• **BLOCCO DI TESTO**:

※

Qualche aneddoto che mi puoi raccontare in merito?

Non citerò il nome per carità di patria, ma si tratta di un politico importante, di qualche legislatura fa, a cui ho chiesto perché era favorevole alla reintroduzione del finanziamento pubblico ai partiti. L’avevo contattato moltissime volte e mi aveva dato la sua disponibilità per l’intervista, poi ogni volta non si era presentato. Quindi, mi sono messo fuori da Montecitorio, l’ho chiamato dicendogli se potevamo incontrarci per l’ora di pranzo e mi ha risposto che si trovava in Toscana. Peccato che, appena appeso il telefono, me lo sono trovato di fronte, fuori da Montecitorio. In quel momento il giornalista è legittimato a schierarsi perché è stato preso in giro, e in qualche maniera con lui è stato preso in giro anche il pubblico.

masterclass

E in quel caso come si gestisce il confronto con il politico da torchiare?

Credo che la stella polare sia l’argomento che ti guida, come in ogni inchiesta. Se hai dalla tua la forza delle domande, allora puoi affrontare qualsiasi politico, di qualsiasi colore, soprattutto se non frequenti i politici al di là del tuo lavoro e non diventi una specie di loro sodale, cosa terribile per il giornalista. Se hai questa libertà, di cui mi pregio, allora puoi fare tutte le domande che vuoi a tutti i politici in maniera imparziale. E il confronto si gestisce con l’onestà, la forza delle tue domande, anche le più irriverenti, e la preparazione. Poi, se serve, bisogna avere l’onestà intellettuale di rinegoziare il proprio punto di vista acquisendo elementi anche dalla fonte politica. Che è giusto sentire non solo per torchiarla, ma anche per avere delle informazioni.

Ti è mai stato chiesto, da parte di una redazione per cui lavoravi, di mollare o ammorbidire i toni di un’inchiesta per motivi di partigianeria politica?

Ti stupirò, ma non mi è mai stato chiesto. Anche perché io mi sono occupato di politica limitatamente agli sprechi e alle condizioni di ricaduta sulla vita dei cittadini. Non ho mai seguito la politica di palazzo e posso dire che mi sono sempre sentito libero di realizzare ogni mio servizio, senza aver mai subito pressioni, né condizionamenti. A me interessa torchiare il politico nel momento in cui non ottempera agli impegni presi con i cittadini, mettendolo di fronte a dichiarazioni e promesse fatte, e poi non rispettate.

※

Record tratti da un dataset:

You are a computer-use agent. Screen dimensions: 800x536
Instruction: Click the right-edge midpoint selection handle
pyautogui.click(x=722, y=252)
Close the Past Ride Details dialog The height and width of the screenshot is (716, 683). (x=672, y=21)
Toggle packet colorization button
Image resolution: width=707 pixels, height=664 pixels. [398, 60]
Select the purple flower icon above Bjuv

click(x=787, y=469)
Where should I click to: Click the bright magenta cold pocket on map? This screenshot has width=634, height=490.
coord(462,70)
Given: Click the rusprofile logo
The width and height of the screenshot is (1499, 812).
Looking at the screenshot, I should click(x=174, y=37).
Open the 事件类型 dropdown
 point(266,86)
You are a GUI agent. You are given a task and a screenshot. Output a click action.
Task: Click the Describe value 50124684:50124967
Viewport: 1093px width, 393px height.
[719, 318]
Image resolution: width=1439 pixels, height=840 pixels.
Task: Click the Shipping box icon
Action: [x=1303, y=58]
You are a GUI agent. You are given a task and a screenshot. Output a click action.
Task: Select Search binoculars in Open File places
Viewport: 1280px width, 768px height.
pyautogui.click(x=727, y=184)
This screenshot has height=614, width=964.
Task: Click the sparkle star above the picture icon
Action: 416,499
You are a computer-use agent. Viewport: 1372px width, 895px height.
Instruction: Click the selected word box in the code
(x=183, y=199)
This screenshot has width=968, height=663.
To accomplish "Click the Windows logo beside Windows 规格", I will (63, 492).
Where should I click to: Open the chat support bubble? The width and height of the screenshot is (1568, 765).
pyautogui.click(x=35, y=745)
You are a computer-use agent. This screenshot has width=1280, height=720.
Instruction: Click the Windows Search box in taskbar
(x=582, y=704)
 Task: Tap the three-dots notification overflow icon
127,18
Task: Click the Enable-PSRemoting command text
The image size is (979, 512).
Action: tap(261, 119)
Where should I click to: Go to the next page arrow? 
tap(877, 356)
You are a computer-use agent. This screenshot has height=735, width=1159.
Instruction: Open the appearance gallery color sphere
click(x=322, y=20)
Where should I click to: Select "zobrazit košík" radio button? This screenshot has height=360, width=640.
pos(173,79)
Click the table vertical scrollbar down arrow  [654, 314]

※

• **COMPITO A**: Trascrivi dall'intervista il passo che parte dalle parole "Credo che la" e si chiude dopo "avere delle informazioni.".
• **COMPITO B**: Secondo l'intervista, con quali elementi si gestisce il confronto con il politico? Indicali tutti.
• **COMPITO C**: Scrivi il seguito dell'intervista, riprendendo subito dopo la sua ultima frase.

• **AREA RISPOSTA A**:
Credo che la stella polare sia l’argomento che ti guida, come in ogni inchiesta. Se hai dalla tua la forza delle domande, allora puoi affrontare qualsiasi politico, di qualsiasi colore, soprattutto se non frequenti i politici al di là del tuo lavoro e non diventi una specie di loro sodale, cosa terribile per il giornalista. Se hai questa libertà, di cui mi pregio, allora puoi fare tutte le domande che vuoi a tutti i politici in maniera imparziale. E il confronto si gestisce con l’onestà, la forza delle tue domande, anche le più irriverenti, e la preparazione. Poi, se serve, bisogna avere l’onestà intellettuale di rinegoziare il proprio punto di vista acquisendo elementi anche dalla fonte politica. Che è giusto sentire non solo per torchiarla, ma anche per avere delle informazioni.

• **AREA RISPOSTA B**:
- l'onestà
- la forza delle domande, anche le più irriverenti
- la preparazione

• **AREA RISPOSTA C**:
Quanto le inchieste sul malaffare della politica, secondo te, possono poi avere un impatto sull’opinione pubblica e condizionare il consenso?

Io credo molto nel giornalismo militante, nel senso più alto del termine. Credo in un giornalismo che non ha paura di mettere a nudo il re, di andare a fondo, anche quando questo comporta dei sacrifici, dallo studio delle carte al recuperare documenti che di solito non ci vengono messi a disposizione. Un’inchiesta sul malaffare ha senso non solo andando a prendere il politico per metterlo di fronte alle sue responsabilità. Ha senso quando raccogliamo anche altri elementi, facendo quello che Falcone chiamava “follow the money”, cioè seguire il denaro. Così, credo che il giornalismo possa cambiare l’opinione pubblica, non per condizionarne il consenso, ma per rendere note cose che il pubblico non conosceva, realizzando appieno la suo sua ragione d’essere. Un’inchiesta fatta bene non mira a colpire come grimaldello una parte politica. Il giornalismo deve essere il grimaldello del pubblico, dei cittadini. La forza della denuncia giornalistica sta nella misura razionale e ponderata dell’analisi.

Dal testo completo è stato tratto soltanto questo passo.